Expect at least 18 different banchan to precede your meal. If you find yourself still hungry, go for the braised black cod. Don't worry, you can thank us later.

18. Yangmani

Can't get in at Park's BBQ? You could do worse than heading around the corner to Yangmani, another Korean barbecue restaurant with delectable food and a pleasant atmosphere. If you have an appetite for some less common grilled options, Yangmani has you covered with intestines, tripe, and other offal. The banchan is flavorful and memorable, lending a nice complement to every bite. 

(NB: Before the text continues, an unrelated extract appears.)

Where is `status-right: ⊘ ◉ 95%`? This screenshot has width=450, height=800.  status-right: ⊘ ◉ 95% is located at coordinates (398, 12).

Like many Korean barbecue spots, the combos are the best bet to try a few different things without embarrassing yourself with all your uneaten food. If you like kimchi fried rice, the one here is especially good and full of crispy gopchang.

19. The Prince

Did you end up here because you're a fan of witty sitcoms with a delightful ensemble cast? Don't worry, The Prince's only claim to fame isn't just that it was featured in Fox's New Girl (and a hundred other things as well). There's a reason the producers of New Girl chose this spot to be the quintessential LA bar, with its combination of good vibes, fun atmosphere, and diverse clientele.

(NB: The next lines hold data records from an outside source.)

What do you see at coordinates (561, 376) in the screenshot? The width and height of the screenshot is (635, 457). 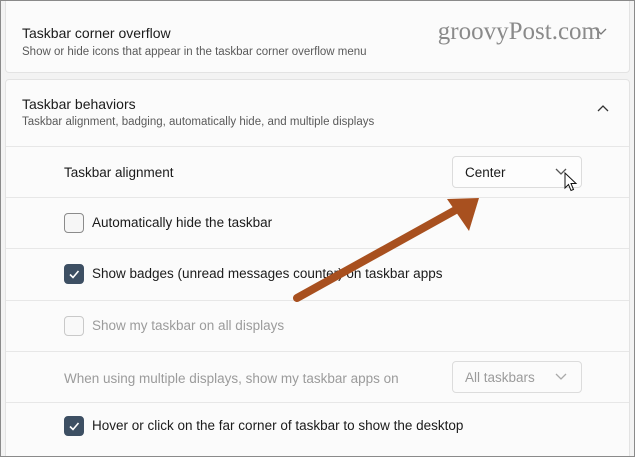 I see `chevron-down-icon` at bounding box center [561, 376].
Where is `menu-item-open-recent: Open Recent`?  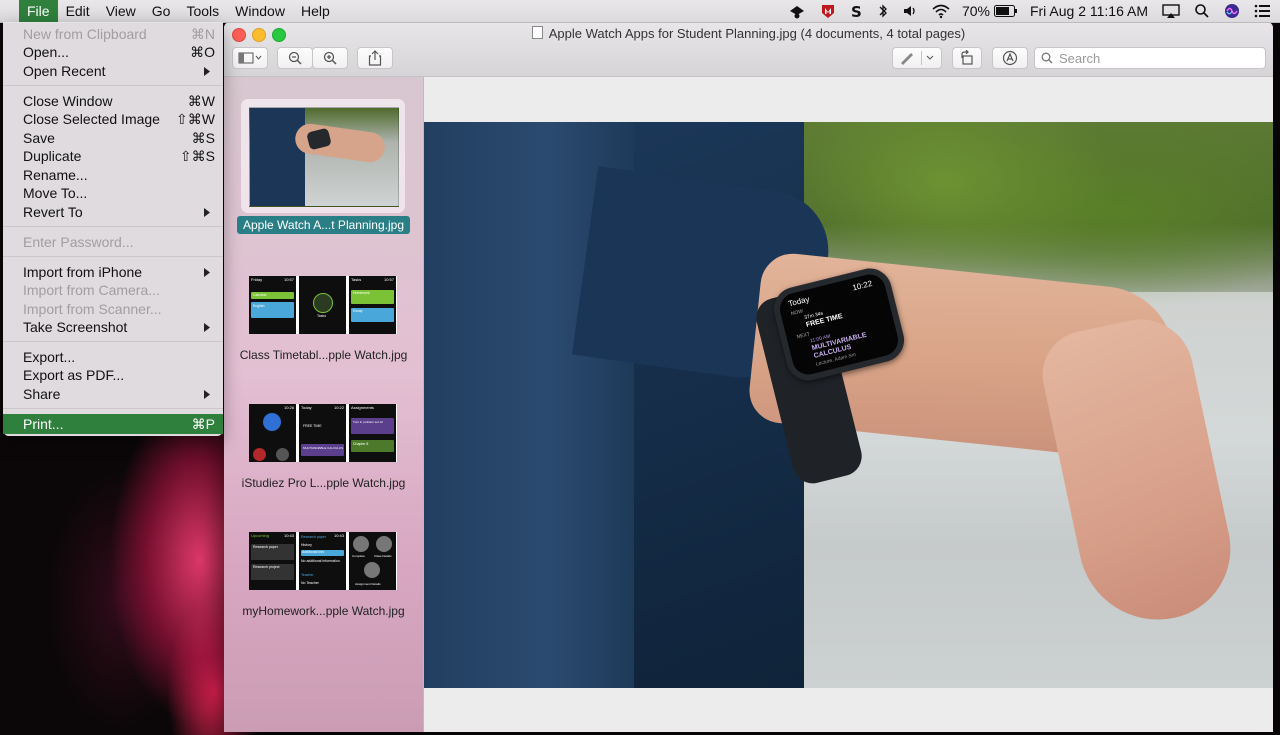
menu-item-open-recent: Open Recent is located at coordinates (113, 71).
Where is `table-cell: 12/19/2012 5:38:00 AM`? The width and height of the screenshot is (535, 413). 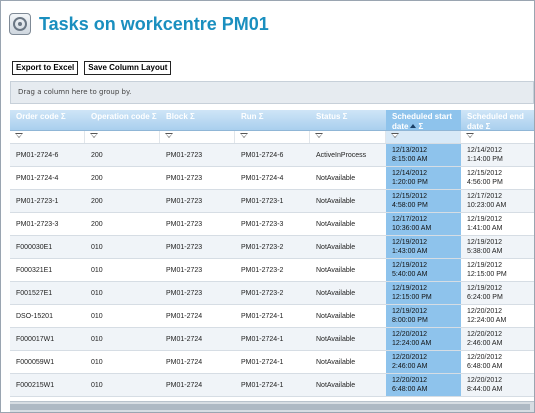 table-cell: 12/19/2012 5:38:00 AM is located at coordinates (485, 247).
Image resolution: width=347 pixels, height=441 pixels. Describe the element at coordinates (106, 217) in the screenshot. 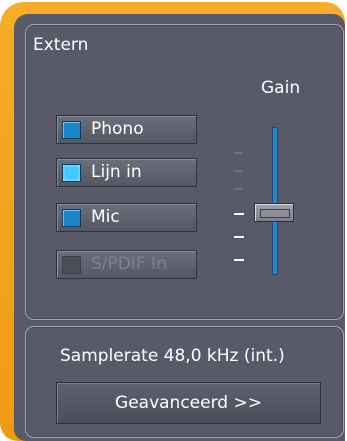

I see `source-label-mic: Mic` at that location.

This Korean pub has an undeniably sexy interior and a solid list of cocktails, from whisky drinks to colorful tiki concoctions. Of course, like any good Korean bar, The Price has a decent menu of fun items to soak up the booze. Expect crispy kimchi fried rice and a whole fried chicken served with a cabbage salad.

20. Mapo Galbi

Mapo Galbi is one of the most essential restaurants in the city, and while the menu does have a range of options, you're only here to get one thing: the chicken. Known as dak galbi, this dish consists of a large skillet full of chicken, cabbage, rice cakes, perilla leaves, and vegetables that will arrive and immediately starts being cooked in a large, in-table cast iron skillet. The dish cooks down in front of you and you'll have the chance to start eating the very moment it's done. When you get about halfway through the dish, a second course begins from the first. A pile of rice is stir-fried into the remnants of the chicken dish so you can soak up every last bite of flavor.

Don't worry about finishing it — the servers are happy to box up the remains. Is there anything else on the menu? We're not sure, because this is all we ever order.